The totalitarian PFDJ-led Eritrean regime views the TPLF/EPRDF-led Ethiopian regime as its prime enemy in the Horn of Africa. Likewise, the Ethiopian regime considers the regime in Eritrea as its strategic enemy. Inevitably, therefore, the PFDJ regime is prepared to do anything and everything in order to defeat the TPLF/EPRDF regime, including collaborating directly and indirectly with the Arabs led by Egypt and Saudi Arabia; that is with the potential enemies of Eritrea and its people.

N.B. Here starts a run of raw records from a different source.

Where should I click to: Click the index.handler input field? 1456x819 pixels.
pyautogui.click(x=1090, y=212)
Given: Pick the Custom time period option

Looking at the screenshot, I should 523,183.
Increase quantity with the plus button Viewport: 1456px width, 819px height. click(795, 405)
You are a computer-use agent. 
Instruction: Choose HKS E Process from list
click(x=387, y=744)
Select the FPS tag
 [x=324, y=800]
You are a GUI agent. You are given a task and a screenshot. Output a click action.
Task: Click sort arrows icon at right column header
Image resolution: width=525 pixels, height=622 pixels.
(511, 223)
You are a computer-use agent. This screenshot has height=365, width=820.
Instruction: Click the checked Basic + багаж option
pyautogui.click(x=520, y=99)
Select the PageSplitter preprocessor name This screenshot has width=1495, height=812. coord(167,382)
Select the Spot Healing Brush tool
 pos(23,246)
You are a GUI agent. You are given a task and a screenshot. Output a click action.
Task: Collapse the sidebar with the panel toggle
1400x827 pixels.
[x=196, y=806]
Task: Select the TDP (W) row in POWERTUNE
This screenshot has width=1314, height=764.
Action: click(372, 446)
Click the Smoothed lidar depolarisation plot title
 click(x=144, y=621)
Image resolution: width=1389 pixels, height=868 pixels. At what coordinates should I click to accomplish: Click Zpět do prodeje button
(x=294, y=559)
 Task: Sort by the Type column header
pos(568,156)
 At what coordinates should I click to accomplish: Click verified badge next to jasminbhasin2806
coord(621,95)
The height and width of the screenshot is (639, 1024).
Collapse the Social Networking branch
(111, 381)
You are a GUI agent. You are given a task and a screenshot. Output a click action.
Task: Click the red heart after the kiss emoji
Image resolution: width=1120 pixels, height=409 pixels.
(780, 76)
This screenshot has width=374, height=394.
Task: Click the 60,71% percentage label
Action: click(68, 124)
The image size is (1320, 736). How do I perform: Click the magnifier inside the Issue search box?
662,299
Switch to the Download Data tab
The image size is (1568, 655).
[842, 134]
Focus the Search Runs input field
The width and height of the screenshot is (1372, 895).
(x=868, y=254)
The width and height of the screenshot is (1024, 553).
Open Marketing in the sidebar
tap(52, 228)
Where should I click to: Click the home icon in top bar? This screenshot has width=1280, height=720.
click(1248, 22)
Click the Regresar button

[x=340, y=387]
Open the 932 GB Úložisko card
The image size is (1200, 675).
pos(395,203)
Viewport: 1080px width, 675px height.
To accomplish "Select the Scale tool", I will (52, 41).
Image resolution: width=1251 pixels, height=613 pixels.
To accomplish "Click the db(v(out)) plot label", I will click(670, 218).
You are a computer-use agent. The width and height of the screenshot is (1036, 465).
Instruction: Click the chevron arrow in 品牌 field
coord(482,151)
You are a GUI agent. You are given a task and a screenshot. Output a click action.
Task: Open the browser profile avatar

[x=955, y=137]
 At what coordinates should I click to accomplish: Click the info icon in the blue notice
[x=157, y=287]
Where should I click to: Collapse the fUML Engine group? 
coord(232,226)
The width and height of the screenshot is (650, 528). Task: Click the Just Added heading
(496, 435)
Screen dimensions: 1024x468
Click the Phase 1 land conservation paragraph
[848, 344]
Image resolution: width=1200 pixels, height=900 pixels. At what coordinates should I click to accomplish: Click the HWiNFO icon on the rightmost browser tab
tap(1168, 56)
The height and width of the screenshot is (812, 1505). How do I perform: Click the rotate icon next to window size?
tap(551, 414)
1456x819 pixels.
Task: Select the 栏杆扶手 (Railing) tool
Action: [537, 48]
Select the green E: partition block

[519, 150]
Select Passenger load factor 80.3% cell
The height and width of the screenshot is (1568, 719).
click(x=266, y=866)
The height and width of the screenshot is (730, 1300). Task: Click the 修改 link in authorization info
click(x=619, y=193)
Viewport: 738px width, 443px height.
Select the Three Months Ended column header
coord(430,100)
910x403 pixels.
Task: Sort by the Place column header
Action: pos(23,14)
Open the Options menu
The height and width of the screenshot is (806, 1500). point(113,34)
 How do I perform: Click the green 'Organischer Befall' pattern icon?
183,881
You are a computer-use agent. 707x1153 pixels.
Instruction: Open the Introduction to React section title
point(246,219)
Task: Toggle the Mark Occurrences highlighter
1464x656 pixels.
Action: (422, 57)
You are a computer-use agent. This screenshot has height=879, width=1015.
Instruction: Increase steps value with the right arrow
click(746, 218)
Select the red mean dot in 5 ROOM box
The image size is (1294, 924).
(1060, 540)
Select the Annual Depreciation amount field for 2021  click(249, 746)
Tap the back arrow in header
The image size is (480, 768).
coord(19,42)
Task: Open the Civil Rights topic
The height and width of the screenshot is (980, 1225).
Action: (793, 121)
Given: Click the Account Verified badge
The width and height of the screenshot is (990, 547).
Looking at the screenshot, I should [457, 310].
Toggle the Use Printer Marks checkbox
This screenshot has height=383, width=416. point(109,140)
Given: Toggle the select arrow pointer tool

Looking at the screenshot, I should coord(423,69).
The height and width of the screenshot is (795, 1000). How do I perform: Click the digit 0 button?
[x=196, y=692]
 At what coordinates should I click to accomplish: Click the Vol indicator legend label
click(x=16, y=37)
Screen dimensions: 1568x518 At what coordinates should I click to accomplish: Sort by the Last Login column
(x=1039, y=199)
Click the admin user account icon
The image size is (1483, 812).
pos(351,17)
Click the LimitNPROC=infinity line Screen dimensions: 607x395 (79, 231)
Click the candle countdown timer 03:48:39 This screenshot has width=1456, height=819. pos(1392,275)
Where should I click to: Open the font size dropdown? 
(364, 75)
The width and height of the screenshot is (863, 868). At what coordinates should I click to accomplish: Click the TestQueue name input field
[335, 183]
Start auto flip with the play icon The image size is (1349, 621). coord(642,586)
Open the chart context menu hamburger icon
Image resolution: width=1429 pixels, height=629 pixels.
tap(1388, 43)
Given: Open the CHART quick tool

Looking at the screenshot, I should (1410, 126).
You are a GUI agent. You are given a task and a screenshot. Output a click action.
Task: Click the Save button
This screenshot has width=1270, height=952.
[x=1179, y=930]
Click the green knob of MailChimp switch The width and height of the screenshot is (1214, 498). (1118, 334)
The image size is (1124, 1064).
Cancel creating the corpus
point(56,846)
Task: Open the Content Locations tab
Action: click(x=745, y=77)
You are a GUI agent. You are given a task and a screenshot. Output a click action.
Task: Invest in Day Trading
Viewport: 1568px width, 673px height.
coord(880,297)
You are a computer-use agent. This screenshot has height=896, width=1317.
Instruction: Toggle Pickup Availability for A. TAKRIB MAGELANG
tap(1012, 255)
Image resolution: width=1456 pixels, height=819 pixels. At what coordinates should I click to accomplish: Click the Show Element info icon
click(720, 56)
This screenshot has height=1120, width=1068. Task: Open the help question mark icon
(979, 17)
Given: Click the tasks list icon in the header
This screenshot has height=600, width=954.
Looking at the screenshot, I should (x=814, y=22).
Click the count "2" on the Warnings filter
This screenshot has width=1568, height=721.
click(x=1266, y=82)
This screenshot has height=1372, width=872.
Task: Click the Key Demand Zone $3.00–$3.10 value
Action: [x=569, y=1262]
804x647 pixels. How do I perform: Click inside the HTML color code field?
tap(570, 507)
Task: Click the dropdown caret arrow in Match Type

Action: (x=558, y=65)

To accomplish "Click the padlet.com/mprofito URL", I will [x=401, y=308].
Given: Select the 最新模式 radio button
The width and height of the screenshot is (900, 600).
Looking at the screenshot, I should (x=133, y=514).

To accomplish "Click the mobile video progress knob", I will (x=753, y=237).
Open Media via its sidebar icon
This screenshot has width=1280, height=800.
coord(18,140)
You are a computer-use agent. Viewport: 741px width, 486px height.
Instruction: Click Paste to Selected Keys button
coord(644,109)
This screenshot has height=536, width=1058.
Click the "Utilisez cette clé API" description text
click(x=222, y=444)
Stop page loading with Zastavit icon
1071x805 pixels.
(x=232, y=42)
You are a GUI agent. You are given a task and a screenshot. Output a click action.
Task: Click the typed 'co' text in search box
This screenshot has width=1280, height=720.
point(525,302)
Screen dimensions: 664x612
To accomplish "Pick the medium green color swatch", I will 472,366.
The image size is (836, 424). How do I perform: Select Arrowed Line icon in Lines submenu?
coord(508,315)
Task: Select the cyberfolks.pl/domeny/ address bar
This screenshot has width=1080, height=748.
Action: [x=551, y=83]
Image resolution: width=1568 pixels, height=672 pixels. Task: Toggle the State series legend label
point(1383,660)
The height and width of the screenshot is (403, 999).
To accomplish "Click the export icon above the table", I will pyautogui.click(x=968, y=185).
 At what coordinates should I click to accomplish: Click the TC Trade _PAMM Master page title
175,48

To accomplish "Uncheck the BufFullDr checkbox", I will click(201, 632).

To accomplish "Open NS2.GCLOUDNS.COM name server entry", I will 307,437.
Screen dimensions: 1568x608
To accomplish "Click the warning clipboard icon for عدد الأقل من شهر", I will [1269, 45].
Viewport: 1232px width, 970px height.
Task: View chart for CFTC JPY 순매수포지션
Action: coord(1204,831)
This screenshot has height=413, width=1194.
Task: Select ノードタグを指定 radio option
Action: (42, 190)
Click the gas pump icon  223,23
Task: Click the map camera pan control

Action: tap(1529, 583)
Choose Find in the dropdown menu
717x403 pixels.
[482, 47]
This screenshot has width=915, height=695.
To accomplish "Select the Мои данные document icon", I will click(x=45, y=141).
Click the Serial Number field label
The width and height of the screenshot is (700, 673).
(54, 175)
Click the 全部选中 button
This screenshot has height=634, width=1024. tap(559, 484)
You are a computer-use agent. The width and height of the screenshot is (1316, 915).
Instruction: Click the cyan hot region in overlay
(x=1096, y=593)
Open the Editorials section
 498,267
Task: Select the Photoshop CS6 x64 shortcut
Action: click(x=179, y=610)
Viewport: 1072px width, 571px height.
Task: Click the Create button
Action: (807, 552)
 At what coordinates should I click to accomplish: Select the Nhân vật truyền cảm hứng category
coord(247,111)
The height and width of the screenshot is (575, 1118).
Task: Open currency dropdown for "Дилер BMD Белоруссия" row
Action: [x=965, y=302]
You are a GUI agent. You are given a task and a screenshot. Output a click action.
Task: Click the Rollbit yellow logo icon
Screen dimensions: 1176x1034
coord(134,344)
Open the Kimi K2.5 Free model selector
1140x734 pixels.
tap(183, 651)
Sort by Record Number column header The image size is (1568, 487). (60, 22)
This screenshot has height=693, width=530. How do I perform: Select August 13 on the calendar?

Nevertheless, Eritreans must understand that, should war break out between Egypt and Ethiopia, and should the irresponsible PFDJ regime take sides with the expansionist Arabs against Ethiopia, then seen from the view of realpolitik and both immediate and long-term Eritrean national and security interests, it will be suicidal for Eritrea and its people. The Eritrean people and their armed forces must, therefore, oppose ferociously any military alliance against Ethiopia between Eritrea’s PFDJ government and the Arabs.

Eritreans must be absolutely aware that the oppressed Ethiopian people in general, and the people of Tigrai in particular, are the natural strategic partners of the oppressed people of Eritrea. Consequently, the actual and potential strategic enemies of Ethiopia and its people are also the enemies of Eritrea and its people. Historically, the Arabs, led by Egypt, have been the enemies of Ethiopia. Indeed, the Egyptians, having entered through what is today Eritrea, attempted in 1875 and 1876 to overrun Ethiopia in order to control the source of the Nile but their efforts were in vain. Therefore the Arabs, led by the reactionary Saudi Arabian regime with its expansionist Wahabist ideology, are a direct threat to the unity and sovereignty of Eritrea and its people, just as they are to Ethiopia and its people. Subsequently, as far as Eritreans are concerned, the weakening and the defeat of Ethiopia, in its confrontation with the expansionist Arab countries, is inevitably the weakening and the defeat of Eritrea and its people as well.

It is therefore of cardinal importance that Eritreans and Ethiopians clearly understand what history, realpolitik and the geography of the region teaches us, that the immediate and long-term interests, and indeed the survival, of both Eritrea and Ethiopia, are intimately intertwined. Hence, the leaders of the two countries must come to their senses and make peace with honour. The sooner they do so, the better for the fraternal people of their two countries and for peace and security in the Horn of Africa.